Only an exact copy of the entries will serve as the answer.

> Given entries:
━━━━━━━━━━
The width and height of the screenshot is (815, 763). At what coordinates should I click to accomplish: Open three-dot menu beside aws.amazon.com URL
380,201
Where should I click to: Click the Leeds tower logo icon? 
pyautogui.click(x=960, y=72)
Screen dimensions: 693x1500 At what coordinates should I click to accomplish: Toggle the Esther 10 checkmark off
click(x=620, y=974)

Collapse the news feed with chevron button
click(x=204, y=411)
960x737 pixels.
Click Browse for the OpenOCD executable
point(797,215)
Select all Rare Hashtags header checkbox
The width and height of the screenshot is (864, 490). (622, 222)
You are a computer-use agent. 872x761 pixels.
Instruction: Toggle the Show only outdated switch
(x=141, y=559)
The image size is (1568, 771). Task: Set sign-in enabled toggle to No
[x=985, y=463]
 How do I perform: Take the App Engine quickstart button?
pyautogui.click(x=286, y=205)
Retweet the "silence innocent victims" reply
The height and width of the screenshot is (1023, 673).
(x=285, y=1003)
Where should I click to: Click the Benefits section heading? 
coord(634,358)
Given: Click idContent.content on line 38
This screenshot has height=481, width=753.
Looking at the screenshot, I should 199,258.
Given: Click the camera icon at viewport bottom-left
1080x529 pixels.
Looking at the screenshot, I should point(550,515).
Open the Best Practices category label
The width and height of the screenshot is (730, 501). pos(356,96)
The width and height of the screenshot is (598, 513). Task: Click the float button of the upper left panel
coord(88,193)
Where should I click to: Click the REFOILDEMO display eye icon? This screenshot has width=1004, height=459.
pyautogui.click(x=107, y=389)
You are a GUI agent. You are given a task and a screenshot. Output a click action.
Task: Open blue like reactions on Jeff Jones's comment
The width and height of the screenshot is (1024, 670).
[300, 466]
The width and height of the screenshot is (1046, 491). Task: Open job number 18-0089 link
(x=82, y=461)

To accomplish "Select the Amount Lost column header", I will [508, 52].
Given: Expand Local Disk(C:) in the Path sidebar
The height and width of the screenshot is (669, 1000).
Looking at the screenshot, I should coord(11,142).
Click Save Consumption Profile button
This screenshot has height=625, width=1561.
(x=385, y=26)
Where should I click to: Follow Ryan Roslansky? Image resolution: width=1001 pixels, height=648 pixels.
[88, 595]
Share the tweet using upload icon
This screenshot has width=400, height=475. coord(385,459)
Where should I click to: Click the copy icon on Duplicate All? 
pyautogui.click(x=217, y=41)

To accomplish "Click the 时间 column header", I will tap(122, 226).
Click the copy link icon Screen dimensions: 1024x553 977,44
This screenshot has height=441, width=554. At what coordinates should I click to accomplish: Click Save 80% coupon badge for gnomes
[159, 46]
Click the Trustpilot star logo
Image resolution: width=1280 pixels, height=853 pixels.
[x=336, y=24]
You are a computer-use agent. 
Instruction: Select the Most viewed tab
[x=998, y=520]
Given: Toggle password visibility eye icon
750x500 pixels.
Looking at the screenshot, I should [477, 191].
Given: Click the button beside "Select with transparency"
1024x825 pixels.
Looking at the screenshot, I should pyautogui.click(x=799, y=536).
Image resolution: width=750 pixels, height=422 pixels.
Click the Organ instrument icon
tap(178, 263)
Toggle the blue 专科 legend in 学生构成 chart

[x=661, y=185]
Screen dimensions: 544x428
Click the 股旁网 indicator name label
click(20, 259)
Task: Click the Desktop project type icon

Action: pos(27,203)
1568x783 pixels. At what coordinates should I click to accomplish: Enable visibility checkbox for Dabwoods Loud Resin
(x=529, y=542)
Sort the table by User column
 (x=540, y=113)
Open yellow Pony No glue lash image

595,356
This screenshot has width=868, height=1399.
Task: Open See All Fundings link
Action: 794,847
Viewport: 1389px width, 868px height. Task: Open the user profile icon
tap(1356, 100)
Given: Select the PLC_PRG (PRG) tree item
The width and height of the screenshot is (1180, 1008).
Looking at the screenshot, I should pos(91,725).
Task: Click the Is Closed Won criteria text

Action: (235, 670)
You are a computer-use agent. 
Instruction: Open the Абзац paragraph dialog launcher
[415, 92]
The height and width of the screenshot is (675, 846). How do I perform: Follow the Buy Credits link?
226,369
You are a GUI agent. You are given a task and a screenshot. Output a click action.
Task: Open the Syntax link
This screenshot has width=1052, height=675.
━━━━━━━━━━
> Result below:
The width and height of the screenshot is (815, 763). At what coordinates should I click to accomplish: Open three-dot menu beside aws.amazon.com URL
380,201
Where should I click to: Click the Leeds tower logo icon? 
pyautogui.click(x=960, y=72)
Screen dimensions: 693x1500 At what coordinates should I click to accomplish: Toggle the Esther 10 checkmark off
click(x=620, y=974)

Collapse the news feed with chevron button
click(x=204, y=411)
960x737 pixels.
Click Browse for the OpenOCD executable
point(797,215)
Select all Rare Hashtags header checkbox
The width and height of the screenshot is (864, 490). (622, 222)
You are a computer-use agent. 872x761 pixels.
Instruction: Toggle the Show only outdated switch
(x=141, y=559)
The image size is (1568, 771). Task: Set sign-in enabled toggle to No
[x=985, y=463]
 How do I perform: Take the App Engine quickstart button?
pyautogui.click(x=286, y=205)
Retweet the "silence innocent victims" reply
The height and width of the screenshot is (1023, 673).
(x=285, y=1003)
Where should I click to: Click the Benefits section heading? 
coord(634,358)
Given: Click idContent.content on line 38
This screenshot has height=481, width=753.
Looking at the screenshot, I should 199,258.
Given: Click the camera icon at viewport bottom-left
1080x529 pixels.
Looking at the screenshot, I should point(550,515).
Open the Best Practices category label
The width and height of the screenshot is (730, 501). pos(356,96)
The width and height of the screenshot is (598, 513). Task: Click the float button of the upper left panel
coord(88,193)
Where should I click to: Click the REFOILDEMO display eye icon? This screenshot has width=1004, height=459.
pyautogui.click(x=107, y=389)
You are a GUI agent. You are given a task and a screenshot. Output a click action.
Task: Open blue like reactions on Jeff Jones's comment
The width and height of the screenshot is (1024, 670).
[300, 466]
The width and height of the screenshot is (1046, 491). Task: Open job number 18-0089 link
(x=82, y=461)

To accomplish "Select the Amount Lost column header", I will [508, 52].
Given: Expand Local Disk(C:) in the Path sidebar
The height and width of the screenshot is (669, 1000).
Looking at the screenshot, I should coord(11,142).
Click Save Consumption Profile button
This screenshot has height=625, width=1561.
(x=385, y=26)
Where should I click to: Follow Ryan Roslansky? Image resolution: width=1001 pixels, height=648 pixels.
[88, 595]
Share the tweet using upload icon
This screenshot has width=400, height=475. coord(385,459)
Where should I click to: Click the copy icon on Duplicate All? 
pyautogui.click(x=217, y=41)

To accomplish "Click the 时间 column header", I will tap(122, 226).
Click the copy link icon Screen dimensions: 1024x553 977,44
This screenshot has height=441, width=554. At what coordinates should I click to accomplish: Click Save 80% coupon badge for gnomes
[159, 46]
Click the Trustpilot star logo
Image resolution: width=1280 pixels, height=853 pixels.
[x=336, y=24]
You are a computer-use agent. 
Instruction: Select the Most viewed tab
[x=998, y=520]
Given: Toggle password visibility eye icon
750x500 pixels.
Looking at the screenshot, I should [477, 191].
Given: Click the button beside "Select with transparency"
1024x825 pixels.
Looking at the screenshot, I should pyautogui.click(x=799, y=536).
Image resolution: width=750 pixels, height=422 pixels.
Click the Organ instrument icon
tap(178, 263)
Toggle the blue 专科 legend in 学生构成 chart

[x=661, y=185]
Screen dimensions: 544x428
Click the 股旁网 indicator name label
click(20, 259)
Task: Click the Desktop project type icon

Action: pos(27,203)
1568x783 pixels. At what coordinates should I click to accomplish: Enable visibility checkbox for Dabwoods Loud Resin
(x=529, y=542)
Sort the table by User column
 (x=540, y=113)
Open yellow Pony No glue lash image

595,356
This screenshot has width=868, height=1399.
Task: Open See All Fundings link
Action: 794,847
Viewport: 1389px width, 868px height. Task: Open the user profile icon
tap(1356, 100)
Given: Select the PLC_PRG (PRG) tree item
The width and height of the screenshot is (1180, 1008).
Looking at the screenshot, I should pos(91,725).
Task: Click the Is Closed Won criteria text

Action: (235, 670)
You are a computer-use agent. 
Instruction: Open the Абзац paragraph dialog launcher
[415, 92]
The height and width of the screenshot is (675, 846). How do I perform: Follow the Buy Credits link?
226,369
You are a GUI agent. You are given a task and a screenshot. Output a click action.
Task: Open the Syntax link
This screenshot has width=1052, height=675.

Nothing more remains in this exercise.